OGH zur Höhe einer Geldbuße nach dem Kartellgesetz

Benn-Ibler Rechtsanwälte

Der Oberste Gerichtshof (OGH) hatte in einer seiner jüngsten Entscheidungen über die Höhe einer Geldbuße wegen verbotener Durchführung eines Zusammenschlusses iSd Kartellrechts zu entscheiden.

Ziel der Geldbußen nach dem Kartellgesetz sind präventive und repressive Zwecke. Dies erfordert, um die gewünschte abschreckende Wirkung zu erzielen, eine gewisse angemessene Höhe.

Im gegenständlichen Fall beantragte die Bundeswettbewerbsbehörde ua die Verhängung einer angemessenen Geldbuße. Eine Tochtergesellschaft der Antragsgegnerin mietete bei ihr Geschäftsflächen zum Betrieb eines Lebensmitteleinzelhandels. Im ersten Rechtsgang klärte der OGH abschließend, dass diese Anmietung einen anmeldepflichtigen Zusammenschluss nach dem Kartellgesetz verwirklichte und die Antragsgegnerin, die in einer wirtschaftlichen Einheit mit der am Zusammenschluss beteiligten Tochtergesellschaft stand und an der Zuwiderhandlung konkret mitwirkte auch gegen das kartellrechtliche Durchführungsverbot verstieß. Im zweiten Rechtsgang war nur mehr die Bemessung der Geldbuße gegenständlich.

Das Kartellgericht verhängte in der Folge über die Antragsgegnerin eine Geldbuße iHv EUR 1,5 Mio. Der Oberste Gerichtshof als Kartellobergericht verhängte nun infolge der Rekurse der Bundeswettbewerbsbehörde und des Bundeskartellanwalts eine Geldbuße iHv EUR 70 Mio.

In der Vergangenheit stellte der Oberste Gerichtshof bereits mehrfach klar, dass zu einer wirksamen Bekämpfung etwaiger Kartellverstöße es notwendig ist, Geldbußen in einer gewissen Höge zu verhängen, wie es vergleichbar auf Unionsebene und in weiteren Mitgliedsstaaten der Europäischen Union üblich ist.

Ausgehend des Konzernumsatz des vorangegangenen Geschäftsjahres betrug die Strafrahmenobergrenze mehr als EUR 9 Mrd, mithin 10 Prozent des Umsatzes im vorangegangenen Geschäftsjahr.

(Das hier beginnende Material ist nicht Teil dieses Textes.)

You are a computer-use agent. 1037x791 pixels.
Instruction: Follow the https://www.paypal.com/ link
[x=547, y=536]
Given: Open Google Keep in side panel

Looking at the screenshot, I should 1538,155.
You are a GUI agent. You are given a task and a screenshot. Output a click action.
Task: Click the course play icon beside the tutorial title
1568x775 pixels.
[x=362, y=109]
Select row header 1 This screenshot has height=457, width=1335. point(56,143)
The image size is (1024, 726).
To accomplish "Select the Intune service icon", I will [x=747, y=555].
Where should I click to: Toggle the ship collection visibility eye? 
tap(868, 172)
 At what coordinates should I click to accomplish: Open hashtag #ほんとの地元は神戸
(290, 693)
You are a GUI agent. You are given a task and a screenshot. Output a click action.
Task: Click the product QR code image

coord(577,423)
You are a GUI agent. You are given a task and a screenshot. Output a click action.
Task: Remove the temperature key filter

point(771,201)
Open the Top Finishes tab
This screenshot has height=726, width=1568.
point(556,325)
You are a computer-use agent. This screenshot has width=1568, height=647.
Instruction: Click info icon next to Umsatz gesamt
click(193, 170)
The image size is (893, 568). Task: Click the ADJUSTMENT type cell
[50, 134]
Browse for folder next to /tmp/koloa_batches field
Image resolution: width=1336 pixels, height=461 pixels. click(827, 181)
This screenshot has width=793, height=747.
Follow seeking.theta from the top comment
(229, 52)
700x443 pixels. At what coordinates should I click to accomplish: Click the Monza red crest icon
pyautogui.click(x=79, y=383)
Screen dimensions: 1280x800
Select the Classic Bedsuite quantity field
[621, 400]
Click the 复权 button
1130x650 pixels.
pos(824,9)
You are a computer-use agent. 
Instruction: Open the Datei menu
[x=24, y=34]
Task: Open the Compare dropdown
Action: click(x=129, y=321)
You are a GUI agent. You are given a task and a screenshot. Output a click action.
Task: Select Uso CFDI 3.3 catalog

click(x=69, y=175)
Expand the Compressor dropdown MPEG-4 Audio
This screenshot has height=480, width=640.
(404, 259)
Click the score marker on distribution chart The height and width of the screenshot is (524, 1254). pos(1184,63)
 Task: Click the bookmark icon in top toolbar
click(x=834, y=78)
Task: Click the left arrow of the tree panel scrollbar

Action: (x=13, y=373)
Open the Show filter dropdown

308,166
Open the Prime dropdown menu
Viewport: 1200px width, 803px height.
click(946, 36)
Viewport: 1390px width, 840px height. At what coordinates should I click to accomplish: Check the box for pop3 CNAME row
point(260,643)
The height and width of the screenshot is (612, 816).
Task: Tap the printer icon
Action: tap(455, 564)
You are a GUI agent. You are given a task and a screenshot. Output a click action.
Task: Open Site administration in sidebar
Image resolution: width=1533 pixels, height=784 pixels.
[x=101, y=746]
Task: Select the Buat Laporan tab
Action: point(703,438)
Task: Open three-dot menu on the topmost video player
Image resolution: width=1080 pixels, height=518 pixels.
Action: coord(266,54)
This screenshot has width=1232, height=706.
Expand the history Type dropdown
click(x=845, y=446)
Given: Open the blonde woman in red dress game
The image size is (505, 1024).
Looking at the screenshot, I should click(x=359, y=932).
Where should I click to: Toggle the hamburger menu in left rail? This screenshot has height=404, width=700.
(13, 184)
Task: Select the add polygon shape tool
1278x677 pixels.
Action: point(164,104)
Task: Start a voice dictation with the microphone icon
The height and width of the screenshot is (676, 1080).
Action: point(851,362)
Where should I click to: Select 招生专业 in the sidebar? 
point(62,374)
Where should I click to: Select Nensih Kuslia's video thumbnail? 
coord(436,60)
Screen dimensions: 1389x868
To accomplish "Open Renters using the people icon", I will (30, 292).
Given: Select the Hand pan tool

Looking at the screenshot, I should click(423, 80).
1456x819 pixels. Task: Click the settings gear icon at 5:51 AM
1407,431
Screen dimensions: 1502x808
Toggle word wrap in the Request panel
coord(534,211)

Die Festsetzung der Geldbuße ist eine Ermessensentscheidung, bei der neben den gesetzlich aufgezählten Bemessungsfaktoren, die Umstände des Einzelfalls und auch der Kontext der Zuwiderhandlung zu berücksichtigen sind. Bei der Ausmessung der Geldbuße berücksichtigte der OGH unter anderem den insoweit bloßen Verstoß gegen eine Formvorschrift, als auch das Zuwiderhandeln gegen das Durchführungsverbot ohne Erfüllung eines Untersagungstatbestands, die Dauer der Zuwiderhandlung von mehr als vier Jahren, die fehlende Bereicherung der Antragsgegnerin, ihre hohe wirtschaftliche Leistungsfähigkeit, den geringen Umfang des betroffenen Markts, die hohen Marktanteile der beteiligten Unternehmen und die Mitwirkung der Antragsgegnerin an der Aufklärung der Rechtsverletzung.